Instructions to follow —
Nothing but a number is needed here; count the lines of the listing that include "label".

Data provided —
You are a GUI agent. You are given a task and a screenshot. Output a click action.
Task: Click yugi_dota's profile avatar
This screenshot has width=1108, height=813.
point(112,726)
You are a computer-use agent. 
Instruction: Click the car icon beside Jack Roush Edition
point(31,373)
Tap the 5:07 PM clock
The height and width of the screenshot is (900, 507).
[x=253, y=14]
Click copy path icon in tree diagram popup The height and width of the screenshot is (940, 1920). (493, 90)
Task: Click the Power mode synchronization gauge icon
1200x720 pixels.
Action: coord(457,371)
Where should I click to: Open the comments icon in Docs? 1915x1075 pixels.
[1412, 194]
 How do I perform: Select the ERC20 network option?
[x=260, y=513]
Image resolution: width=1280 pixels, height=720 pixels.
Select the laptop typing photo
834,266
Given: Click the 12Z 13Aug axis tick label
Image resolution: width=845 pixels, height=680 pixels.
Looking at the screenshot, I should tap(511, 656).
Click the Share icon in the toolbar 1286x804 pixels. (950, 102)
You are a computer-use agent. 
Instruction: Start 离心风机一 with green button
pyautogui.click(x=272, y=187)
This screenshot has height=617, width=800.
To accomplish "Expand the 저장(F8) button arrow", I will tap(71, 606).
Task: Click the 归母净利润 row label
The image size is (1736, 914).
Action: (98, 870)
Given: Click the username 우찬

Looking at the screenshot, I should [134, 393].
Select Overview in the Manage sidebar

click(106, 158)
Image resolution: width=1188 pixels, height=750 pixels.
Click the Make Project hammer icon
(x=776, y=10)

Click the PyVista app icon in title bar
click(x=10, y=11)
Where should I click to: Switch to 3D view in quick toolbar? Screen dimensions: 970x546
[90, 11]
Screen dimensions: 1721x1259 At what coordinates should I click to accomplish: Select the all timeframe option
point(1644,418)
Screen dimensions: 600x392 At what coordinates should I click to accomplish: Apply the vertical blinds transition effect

Reply to the task —
2